Le principali questioni affrontate nella fase di sviluppo hanno riguardato la protezione dei dati personali e l’inquadramento normativo necessario a rendere il registro compatibile con le garanzie di privacy. La scelta di una sperimentazione estesa fino a ottobre risponde all’esigenza di testare procedure, migliorare i filtri di controllo e formare il personale sull’uso quotidiano della piattaforma.

Dal punto di vista operativo, l’introduzione di strumenti tracciabili per le relazioni esterne può impattare i processi di approvvigionamento e le pratiche di dialogo con l’industria: una maggiore trasparenza tende a ridurre il rischio di favoritismi e a favorire una competizione più aperta, ma richiede alle imprese di adeguare le proprie modalità di interazione con la pubblica amministrazione.

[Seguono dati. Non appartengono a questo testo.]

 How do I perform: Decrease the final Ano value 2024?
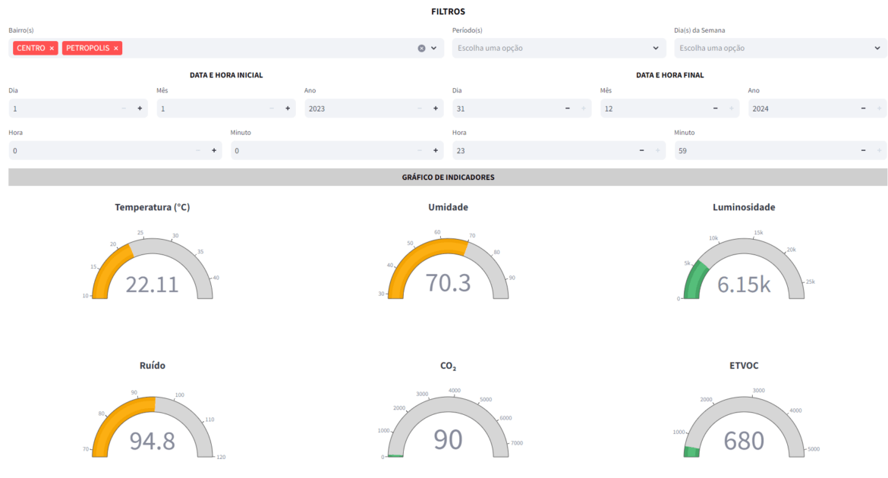863,108
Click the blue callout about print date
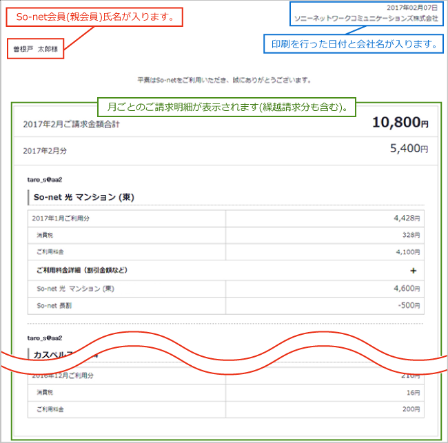This screenshot has height=443, width=448. point(354,44)
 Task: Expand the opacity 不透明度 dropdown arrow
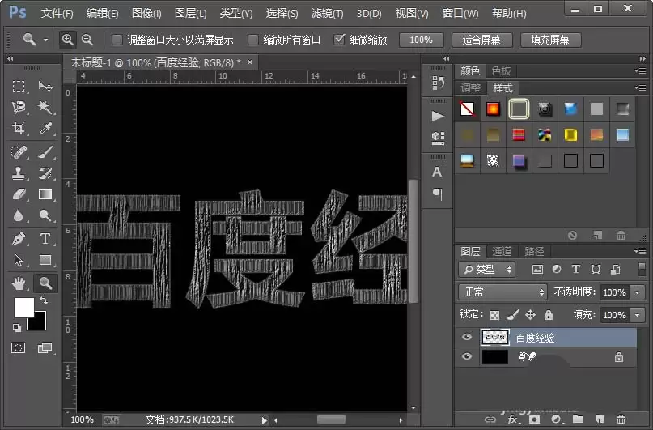(637, 292)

Infine, la piattaforma potrebbe diventare un riferimento per chi investe nel settore della difesa e dell’industria tecnologica nazionale, perché offre un canale ufficiale di accesso e una visibilità regolamentata che possono facilitare partnership e iniziative di innovazione.

In sintesi

  • La piattaforma accelera la trasparenza nei rapporti tra industria e Ministero della Difesa, potenzialmente riducendo i rischi di pratiche non competitive e migliorando la fiducia degli investitori nel settore della difesa.
  • L’obbligo di registrazione e la tracciabilità degli incontri possono aumentare i costi amministrativi per le imprese, ma favoriscono un mercato più equo e auditabile, rilevante per gli operatori che puntano a contratti pubblici.
  • Per gli investitori italiani, la standardizzazione delle relazioni istituzionali rappresenta un segnale di governance più solida, utile a valutare rischi reputazionali e compliance nell’allocazione di capitali verso aziende della filiera difesa.